Focus will be on community culture shift across practitioners and public to: Help people to a) see concerns b) have confidence to want to respond and c) respond.

  1. Care Homes

Rationale:

  • A number of issues in care homes regarding quality of care and safeguarding have become apparent during Covid-19 lockdowns with increase in safeguarding alerts relating to care homes and care homes closing. Closure of care homes and lack of capacity in the system increases risk around safeguarding. As care homes open up for visitors more people are seeing those in care homes, and therefore potential for more concerns to be raised.

In addition to the priorities identified for 2022/23 the SABs will continue to operate business as usual to improve safeguarding of adults with care and support needs and meet its statutory obligations. The Review Subgroup will pilot a ‘rapid review’ scoping approach for SARs and the Training Subgroup will review the current training strategy to cover Leicester, Leicestershire and Rutland as well as work with the Local Implementation Network (LIN) regarding Liberty Protection Safeguards (LPS). The Performance Subgroup will finalise the updated performance framework.

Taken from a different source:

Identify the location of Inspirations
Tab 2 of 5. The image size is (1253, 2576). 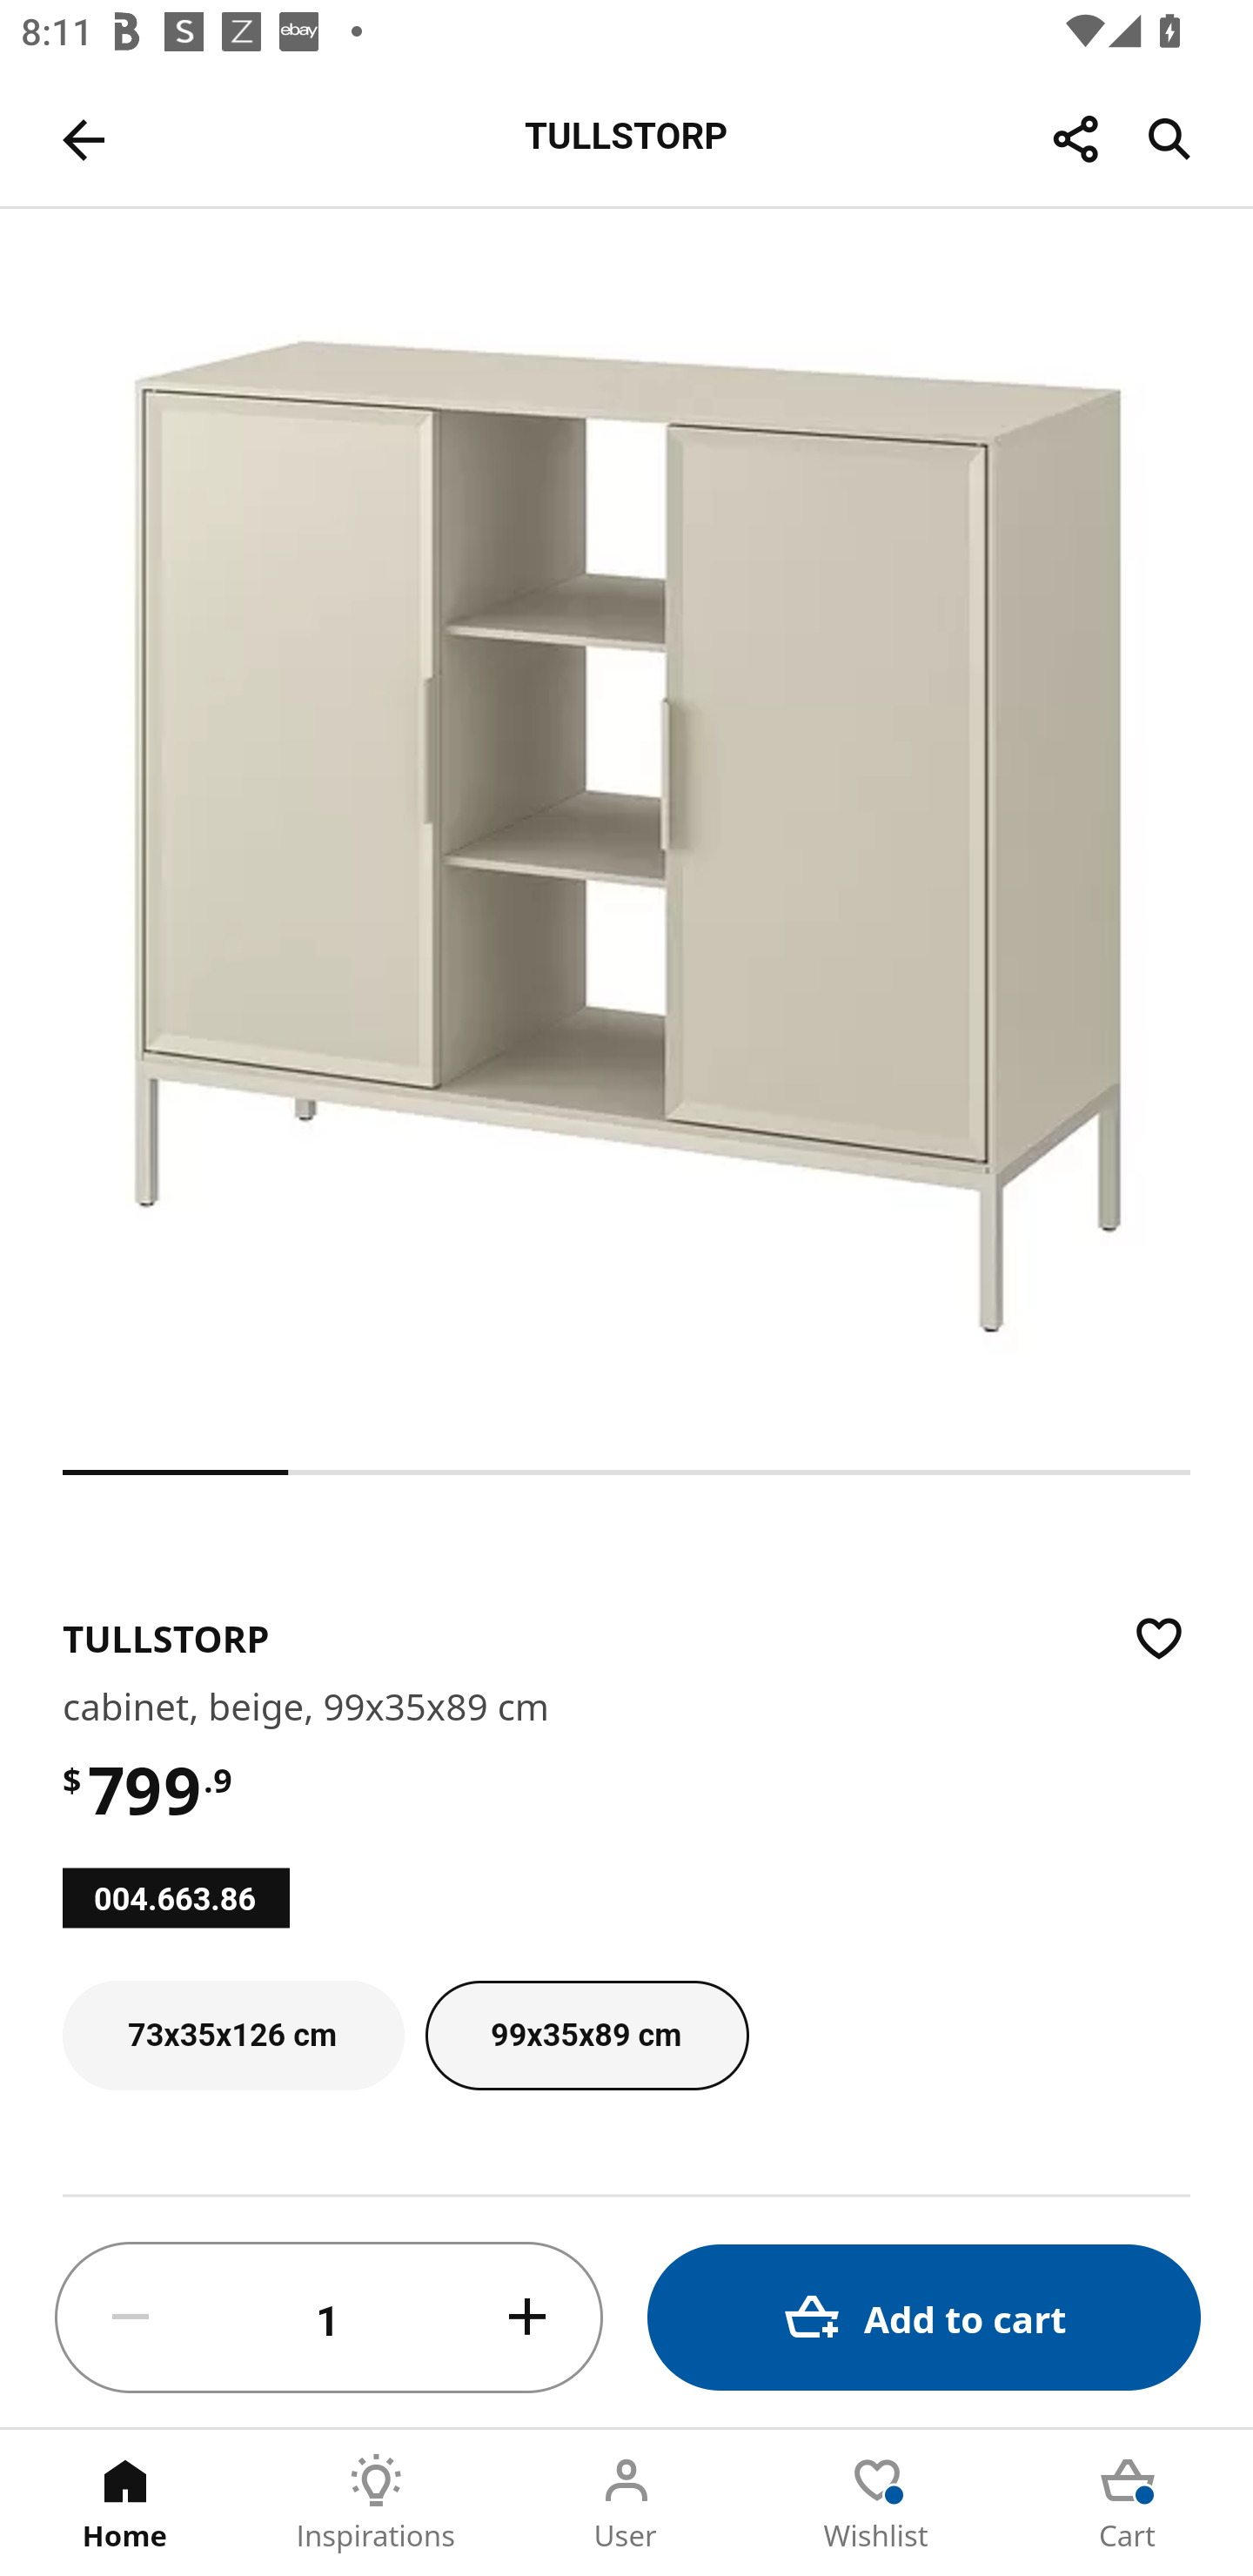
(376, 2503).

Appendix 2021-2022 LSAB structure chart

The Leicester Safeguarding Adults Board has 6 subgroups, 4 jointly governed with the Leicestershire and Rutland Safeguarding Adults Board, these are noted below:

Performance Subgroup (LLR)

Chair: Ruth Lake, Director Adult Social Care and Safeguarding, Leicester City Council.

Remit: Develops and oversees the Quality Assurance Framework (QAF) and undertakes the Safeguarding Adults Assurance Framework (SAAF) on behalf of the SABs.

Review Subgroup

Chair: Chris Baker, Detective Superintendent, Leicestershire Police.

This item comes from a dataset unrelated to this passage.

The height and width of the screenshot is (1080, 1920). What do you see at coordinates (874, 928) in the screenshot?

Remit: Receives Safeguarding Adults Review (SAR) referrals and makes recommendations to the Independent Chair on behalf of the SAB. Oversees the commissioning and effective running of SARs. Considers local impact of national reviews.

Training Subgroup (LLR)

Chair: Alison Taylor-Prow, Designated Professional for Safeguarding Adults, LLR Integrated Care Board.

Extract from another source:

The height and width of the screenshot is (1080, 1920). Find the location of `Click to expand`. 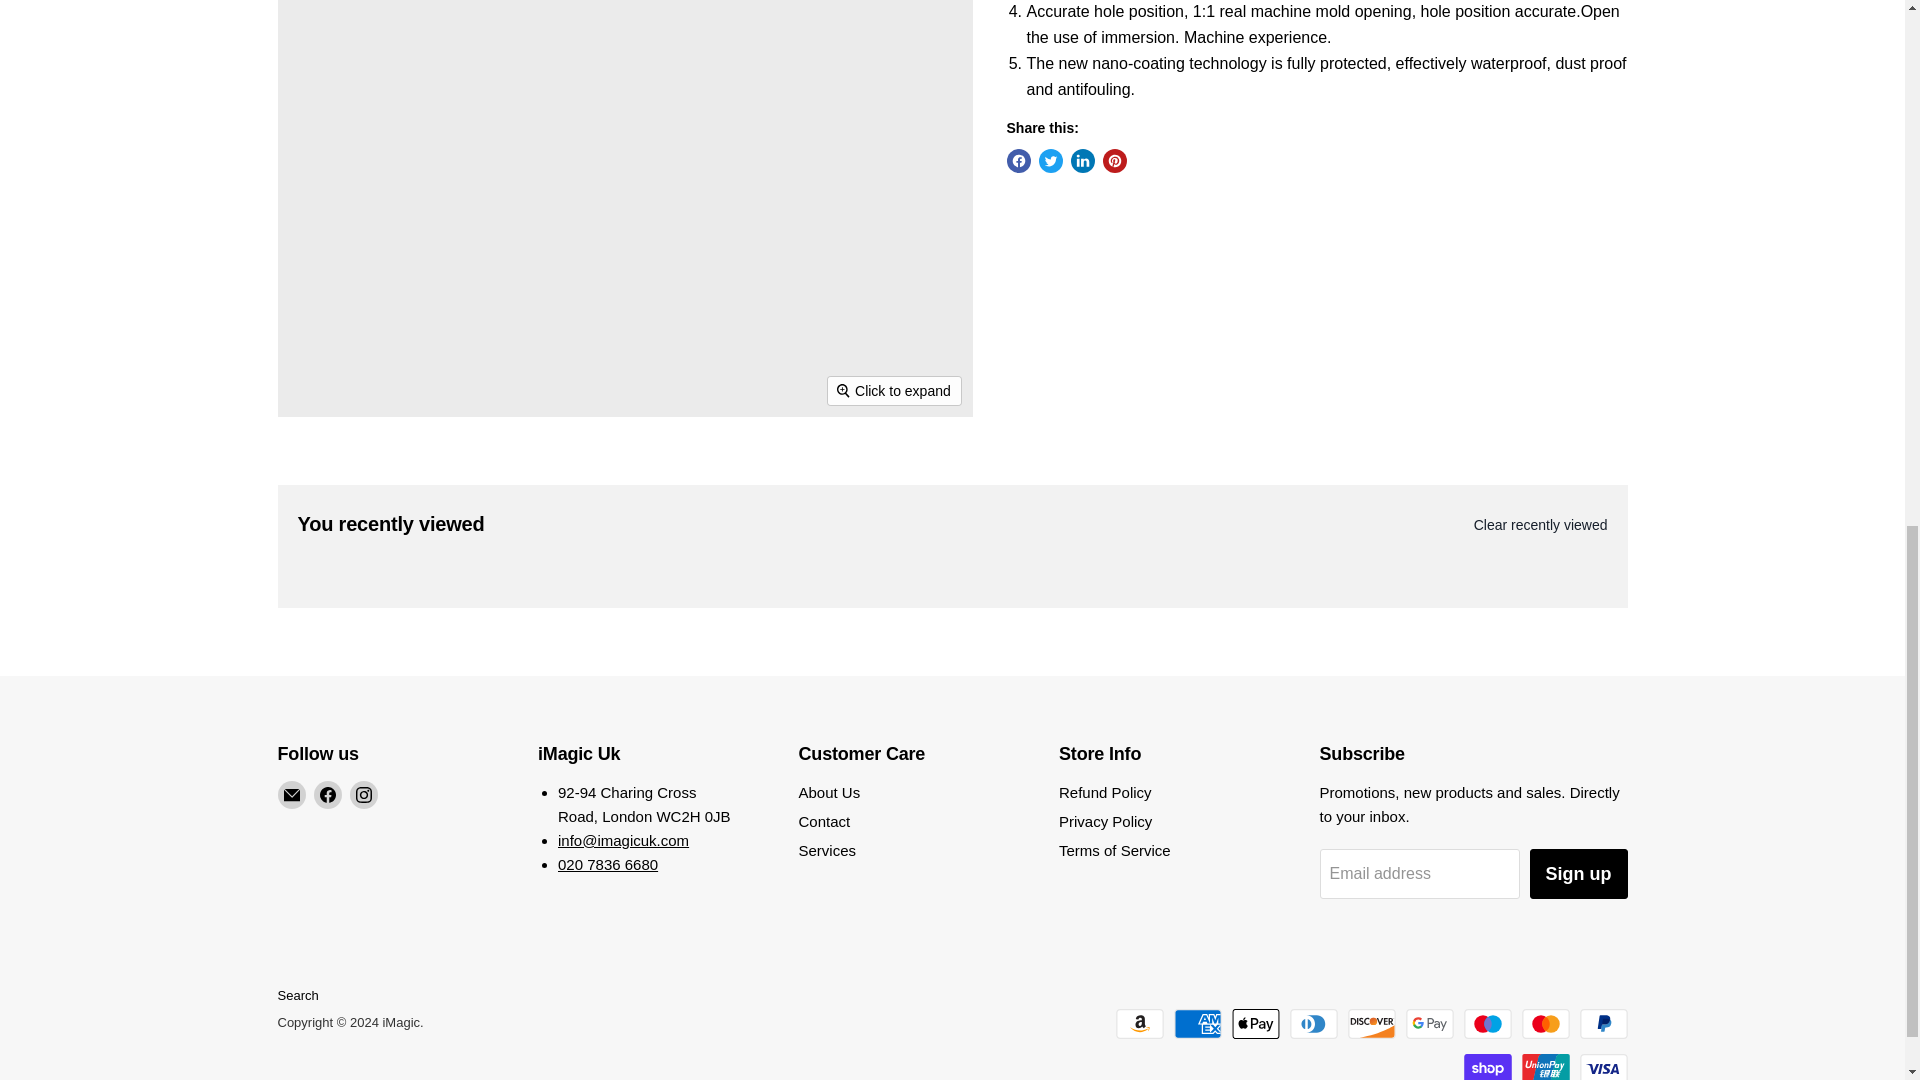

Click to expand is located at coordinates (894, 390).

Remit: Facilitates multi-agency safeguarding adults training, seeks training assurance from partners, and oversees the Safeguarding Matters newsletter, the Trainers’ Network, and city Mental Capacity Act (MCA) Forums.

Engagement Subgroup (LLR)

Chair: Jo Dyke, Principal Social Worker, Leicester City Council.

Remit: Engages with the citizens and communities of Leicester city around adult safeguarding.

Audit Subgroup (LLR)

Chair: Katherine Willison, Team Manager, Prevention and Safeguarding Team, Rutland County Council.

Remit: Undertakes multi-agency safeguarding adults audits in line with business plan objectives.

Policy and Procedure Subgroup (LLR)

Des Hearnshaw, Leicestershire Police.

Remit: Oversees and updates Multi-Agency Policies and Procedures (MAPP) in line with local and national learning and legislative changes throughout the year.